Given task => Copy the following lines word for word, leaving out the pictures.

(Lines for locating text and elements)
....................

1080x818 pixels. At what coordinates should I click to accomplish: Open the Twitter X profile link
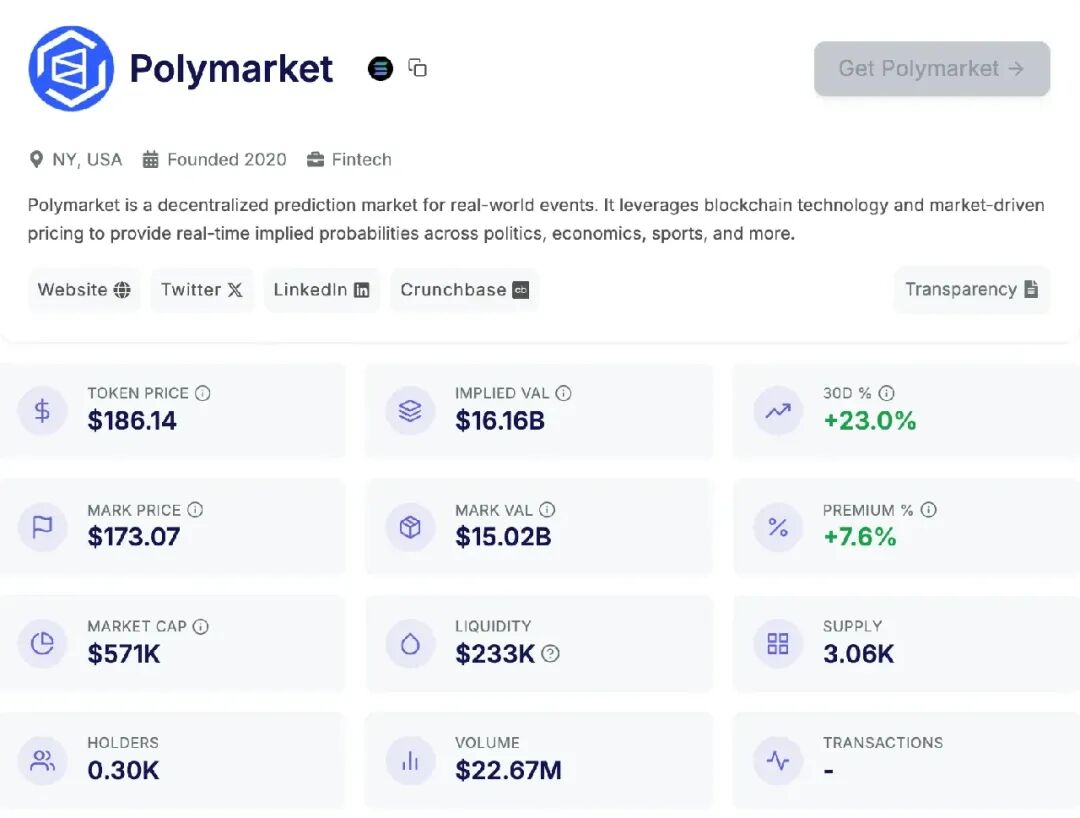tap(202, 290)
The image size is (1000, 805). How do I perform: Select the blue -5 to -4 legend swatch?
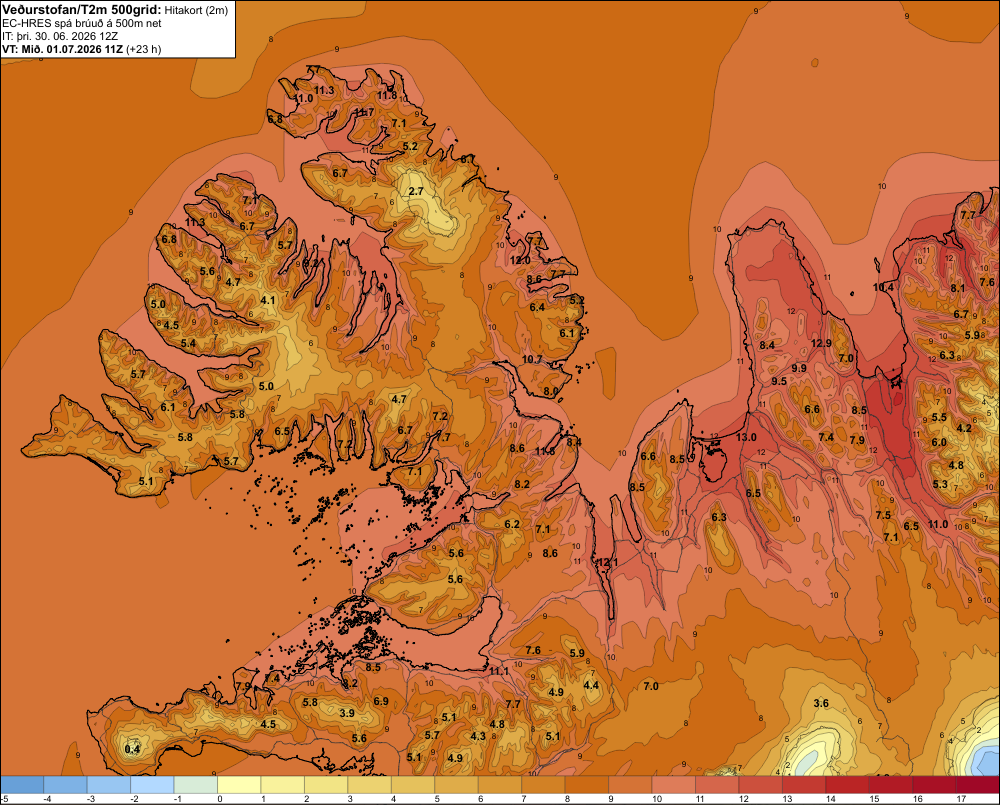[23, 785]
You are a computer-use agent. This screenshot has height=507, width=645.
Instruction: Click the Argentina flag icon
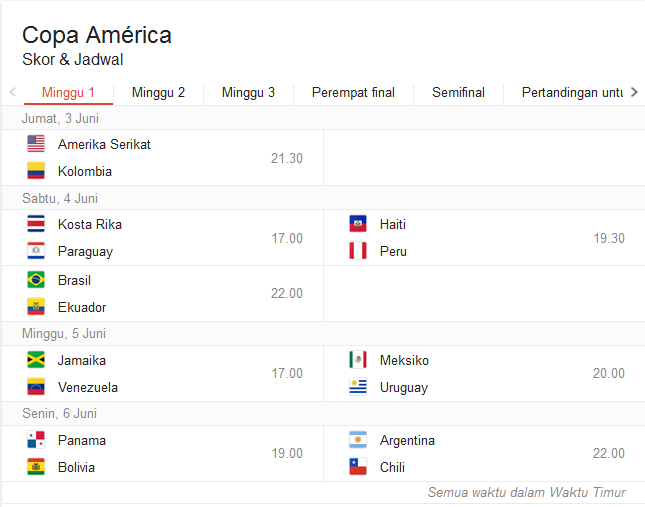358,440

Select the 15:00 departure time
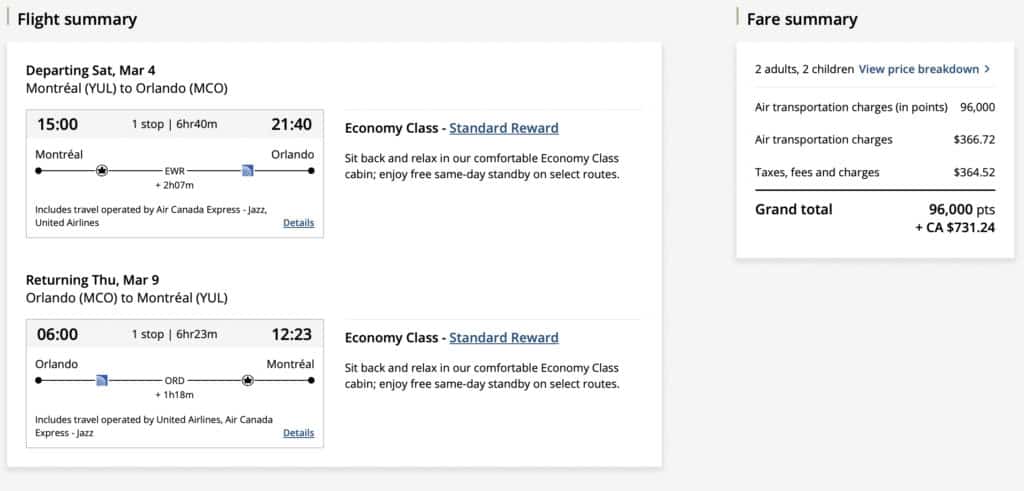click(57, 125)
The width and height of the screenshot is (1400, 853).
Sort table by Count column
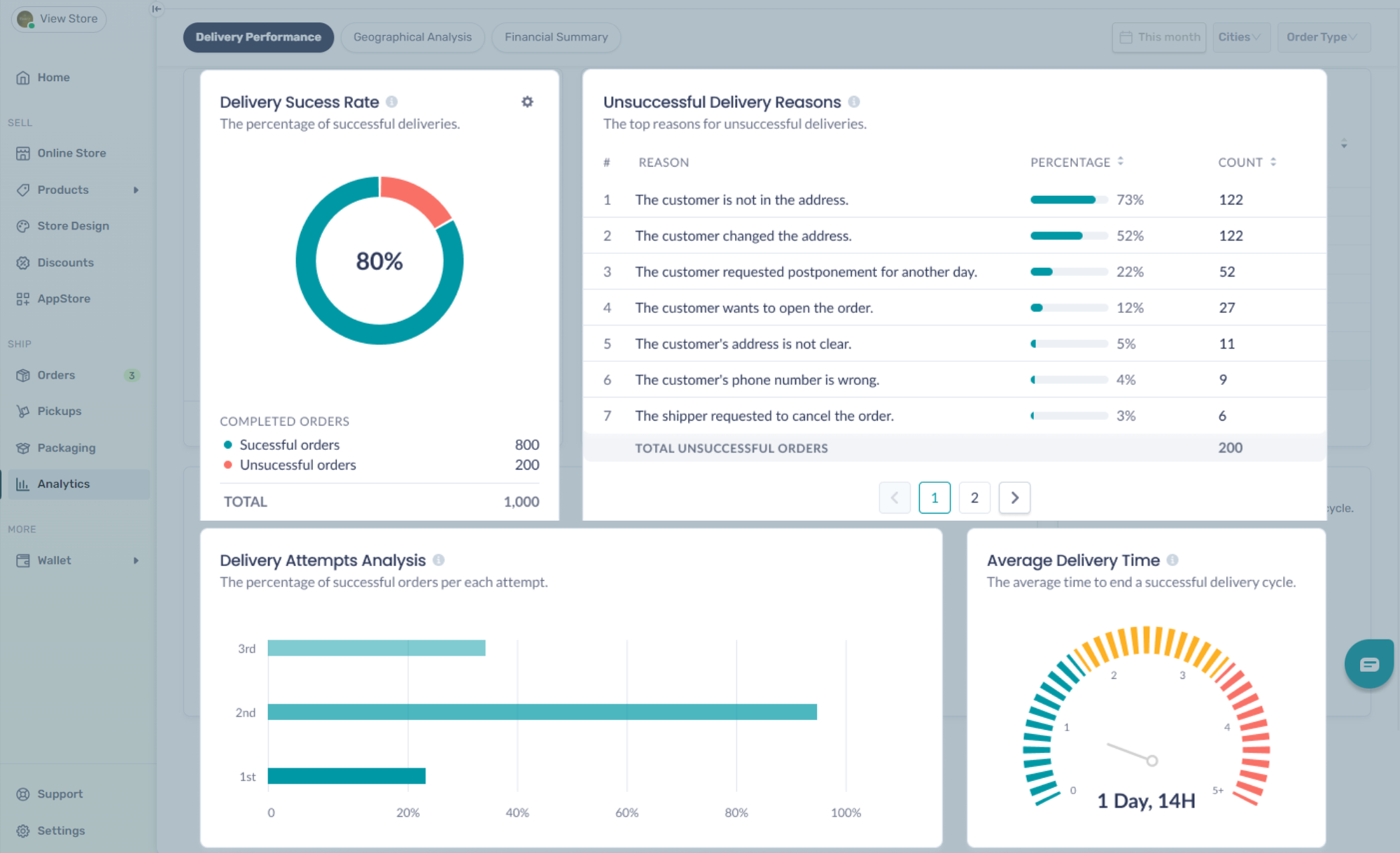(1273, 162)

....................

Response for this exercise =>
1080x818 pixels. At what coordinates should I click to accomplish: Open the Twitter X profile link
tap(202, 290)
The image size is (1000, 805). How do I perform: Select the blue -5 to -4 legend swatch?
[23, 785]
You are a computer-use agent. This screenshot has height=507, width=645.
Instruction: Click the Argentina flag icon
358,440

Select the 15:00 departure time
click(57, 125)
The width and height of the screenshot is (1400, 853).
Sort table by Count column
(1273, 162)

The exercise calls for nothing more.